Thursday, September 8, 2011

9.1 Percent Plus One


A friend of mine where I work was fired today, which means he has the happy prospect of looking for work while the unemployment rate is 9.1 percent and the economy is sliding back into recession.

I was on the road when it happened and didn't find out until I got back. I just called him and from the sound of him, I don't quite think he'll be listening when President Barak Obama gives his Jobs Speech tonight, because I don't think he'll be quite conscious.

I won't be listening either.

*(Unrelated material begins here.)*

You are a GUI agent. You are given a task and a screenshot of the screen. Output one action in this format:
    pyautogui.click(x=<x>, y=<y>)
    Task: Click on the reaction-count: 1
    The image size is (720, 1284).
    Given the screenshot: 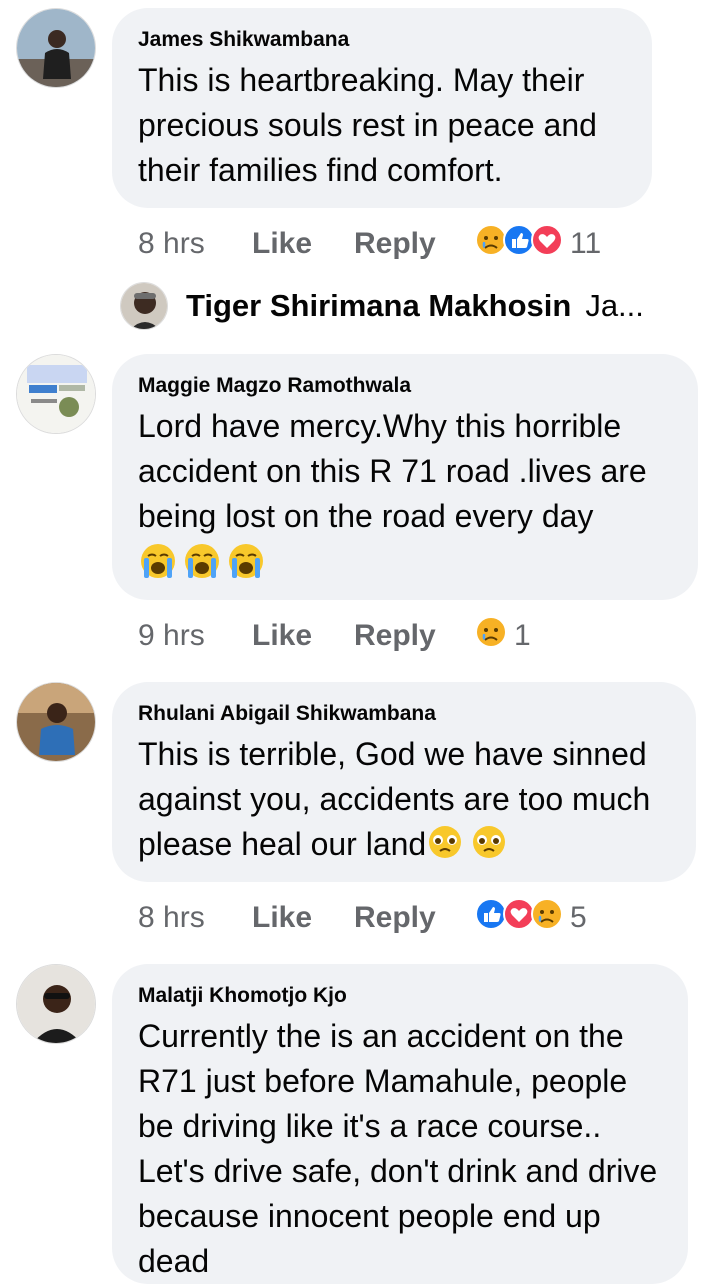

I have to sleep so I can go in a midnight, but I know what the president will say as sure as if I had the full text of the speech in front of me.

The president will read a slick sounding speech with which he will try to position himself for his re-election.

Expect some populist rhetoric as he tries to shift blame from himself to the Republicans for what has become a chronically high unemployment rate.

He'll make some noise about making the wealthy start helping the working class pay to run this country, something he has little or no interest in actually doing.

He might even accomplish some of what he proposes tonight, but since most of what he proposes tonight won't help the economy until after the election, he's probably banking on the Republican refusing to pass any of it and then using that to campaign on.


And the Americans who he has left to their own devices all this time -- those who can't find work, those whose unemployment benefits have long since run out, those who are up to their necks in debt and still sinking, those who have lost their homes in the million foreclosures per year since Obama took office -- will have one more empty water glass with which to wash down the bitter pill that has become their existence.


There is a bright spot. The president's speech will consume the news cycle for 24 hours. We'll get a one-day reprieve from idiotic reflections about 9/11 from reporters who might be able to reflect on their last workout or the wardrobe selections they made this morning, but not much else.